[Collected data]

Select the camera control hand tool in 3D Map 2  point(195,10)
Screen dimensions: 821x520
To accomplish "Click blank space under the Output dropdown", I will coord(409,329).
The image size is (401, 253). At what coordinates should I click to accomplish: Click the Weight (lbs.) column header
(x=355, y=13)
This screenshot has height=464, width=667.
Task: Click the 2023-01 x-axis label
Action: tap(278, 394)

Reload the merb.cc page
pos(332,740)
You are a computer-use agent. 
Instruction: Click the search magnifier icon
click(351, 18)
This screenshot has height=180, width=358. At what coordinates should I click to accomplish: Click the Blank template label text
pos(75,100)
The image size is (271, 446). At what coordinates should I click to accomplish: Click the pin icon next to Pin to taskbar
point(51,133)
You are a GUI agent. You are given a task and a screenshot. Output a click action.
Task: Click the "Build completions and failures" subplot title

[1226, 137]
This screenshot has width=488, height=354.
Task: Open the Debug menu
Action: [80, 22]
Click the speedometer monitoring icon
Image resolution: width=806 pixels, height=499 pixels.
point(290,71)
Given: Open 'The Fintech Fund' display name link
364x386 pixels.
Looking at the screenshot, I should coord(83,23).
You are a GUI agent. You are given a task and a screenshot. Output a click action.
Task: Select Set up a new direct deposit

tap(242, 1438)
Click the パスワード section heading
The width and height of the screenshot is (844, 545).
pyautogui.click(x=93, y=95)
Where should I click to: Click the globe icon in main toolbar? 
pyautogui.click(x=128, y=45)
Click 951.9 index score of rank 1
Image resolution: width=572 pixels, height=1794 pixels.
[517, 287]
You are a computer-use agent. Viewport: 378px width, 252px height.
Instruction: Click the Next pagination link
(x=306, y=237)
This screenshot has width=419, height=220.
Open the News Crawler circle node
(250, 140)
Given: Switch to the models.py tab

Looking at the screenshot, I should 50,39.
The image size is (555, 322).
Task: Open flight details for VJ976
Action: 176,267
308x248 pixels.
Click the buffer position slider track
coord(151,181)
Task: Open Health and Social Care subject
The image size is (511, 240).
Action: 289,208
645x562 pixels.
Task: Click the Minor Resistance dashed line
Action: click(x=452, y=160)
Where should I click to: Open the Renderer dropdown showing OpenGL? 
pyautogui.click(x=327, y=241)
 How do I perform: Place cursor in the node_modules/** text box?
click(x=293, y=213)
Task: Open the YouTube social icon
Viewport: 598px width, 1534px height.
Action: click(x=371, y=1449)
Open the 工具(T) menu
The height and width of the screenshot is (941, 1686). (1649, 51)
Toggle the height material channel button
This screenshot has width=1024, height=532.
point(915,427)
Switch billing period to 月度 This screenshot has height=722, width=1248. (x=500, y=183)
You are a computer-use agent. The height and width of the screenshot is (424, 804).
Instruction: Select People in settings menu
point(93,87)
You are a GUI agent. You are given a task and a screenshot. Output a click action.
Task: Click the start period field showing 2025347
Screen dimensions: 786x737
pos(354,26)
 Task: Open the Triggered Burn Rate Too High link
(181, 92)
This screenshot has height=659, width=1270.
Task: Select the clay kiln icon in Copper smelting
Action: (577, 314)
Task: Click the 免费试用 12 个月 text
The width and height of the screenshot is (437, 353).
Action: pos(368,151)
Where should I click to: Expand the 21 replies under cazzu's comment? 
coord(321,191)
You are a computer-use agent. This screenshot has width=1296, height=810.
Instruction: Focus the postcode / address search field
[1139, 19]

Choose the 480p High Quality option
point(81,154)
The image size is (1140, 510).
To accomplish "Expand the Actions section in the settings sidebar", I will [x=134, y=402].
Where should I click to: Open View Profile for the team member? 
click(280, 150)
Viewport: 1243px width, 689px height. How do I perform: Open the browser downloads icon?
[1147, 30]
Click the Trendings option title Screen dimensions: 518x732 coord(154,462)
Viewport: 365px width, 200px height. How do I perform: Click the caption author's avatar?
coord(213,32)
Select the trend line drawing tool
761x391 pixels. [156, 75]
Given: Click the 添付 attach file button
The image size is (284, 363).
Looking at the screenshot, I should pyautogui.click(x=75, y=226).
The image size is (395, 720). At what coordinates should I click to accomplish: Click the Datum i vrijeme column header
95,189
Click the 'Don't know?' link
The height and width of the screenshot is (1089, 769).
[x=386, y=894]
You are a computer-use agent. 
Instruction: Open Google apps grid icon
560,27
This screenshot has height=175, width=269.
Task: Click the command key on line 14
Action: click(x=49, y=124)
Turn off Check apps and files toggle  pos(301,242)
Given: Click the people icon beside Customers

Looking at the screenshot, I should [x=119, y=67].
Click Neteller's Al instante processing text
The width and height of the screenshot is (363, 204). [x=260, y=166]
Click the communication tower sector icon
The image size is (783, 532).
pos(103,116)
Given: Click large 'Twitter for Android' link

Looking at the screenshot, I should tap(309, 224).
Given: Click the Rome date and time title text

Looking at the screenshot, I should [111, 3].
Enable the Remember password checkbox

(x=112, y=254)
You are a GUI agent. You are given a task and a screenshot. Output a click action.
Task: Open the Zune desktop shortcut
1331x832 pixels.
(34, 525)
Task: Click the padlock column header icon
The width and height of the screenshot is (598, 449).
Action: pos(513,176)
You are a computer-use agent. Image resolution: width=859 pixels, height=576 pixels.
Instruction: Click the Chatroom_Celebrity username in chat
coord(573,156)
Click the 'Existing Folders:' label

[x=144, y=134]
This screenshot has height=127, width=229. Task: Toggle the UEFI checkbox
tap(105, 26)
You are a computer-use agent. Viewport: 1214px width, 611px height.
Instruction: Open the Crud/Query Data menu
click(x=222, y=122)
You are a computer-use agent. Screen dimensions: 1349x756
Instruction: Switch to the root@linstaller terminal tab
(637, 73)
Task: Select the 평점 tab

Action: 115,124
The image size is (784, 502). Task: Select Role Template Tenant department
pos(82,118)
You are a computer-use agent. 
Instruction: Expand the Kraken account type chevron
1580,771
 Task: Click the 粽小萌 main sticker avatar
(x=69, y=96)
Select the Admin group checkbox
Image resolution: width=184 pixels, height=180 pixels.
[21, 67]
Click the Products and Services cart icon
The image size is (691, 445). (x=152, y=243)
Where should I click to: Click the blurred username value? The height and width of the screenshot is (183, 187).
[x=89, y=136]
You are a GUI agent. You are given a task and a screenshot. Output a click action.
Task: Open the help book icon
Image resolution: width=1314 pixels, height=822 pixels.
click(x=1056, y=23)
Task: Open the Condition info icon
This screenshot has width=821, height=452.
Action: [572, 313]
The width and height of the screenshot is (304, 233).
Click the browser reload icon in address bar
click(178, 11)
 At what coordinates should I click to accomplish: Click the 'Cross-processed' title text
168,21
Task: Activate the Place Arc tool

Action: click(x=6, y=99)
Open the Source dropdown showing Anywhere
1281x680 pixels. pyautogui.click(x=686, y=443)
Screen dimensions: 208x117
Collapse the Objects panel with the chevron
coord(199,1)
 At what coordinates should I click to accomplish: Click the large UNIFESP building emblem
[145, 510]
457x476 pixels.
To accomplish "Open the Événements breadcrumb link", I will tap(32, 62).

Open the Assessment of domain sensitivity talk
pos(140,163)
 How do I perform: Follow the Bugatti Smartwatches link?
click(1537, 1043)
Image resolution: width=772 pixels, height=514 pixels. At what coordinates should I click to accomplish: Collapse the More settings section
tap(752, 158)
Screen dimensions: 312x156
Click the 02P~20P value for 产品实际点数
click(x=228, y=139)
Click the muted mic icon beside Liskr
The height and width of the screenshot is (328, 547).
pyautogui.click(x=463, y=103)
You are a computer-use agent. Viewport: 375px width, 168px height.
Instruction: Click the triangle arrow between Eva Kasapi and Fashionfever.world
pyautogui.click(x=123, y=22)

EXERCISE INSTRUCTIONS: From the records above, copy only the lines starting with the line that holds "Collapse the Objects panel with the chevron" and going on through the line that holds "Screen dimensions: 312x156", exactly as written.

OUTPUT OF THE EXERCISE:
Collapse the Objects panel with the chevron
coord(199,1)
 At what coordinates should I click to accomplish: Click the large UNIFESP building emblem
[145, 510]
457x476 pixels.
To accomplish "Open the Événements breadcrumb link", I will tap(32, 62).

Open the Assessment of domain sensitivity talk
pos(140,163)
 How do I perform: Follow the Bugatti Smartwatches link?
click(1537, 1043)
Image resolution: width=772 pixels, height=514 pixels. At what coordinates should I click to accomplish: Collapse the More settings section
tap(752, 158)
Screen dimensions: 312x156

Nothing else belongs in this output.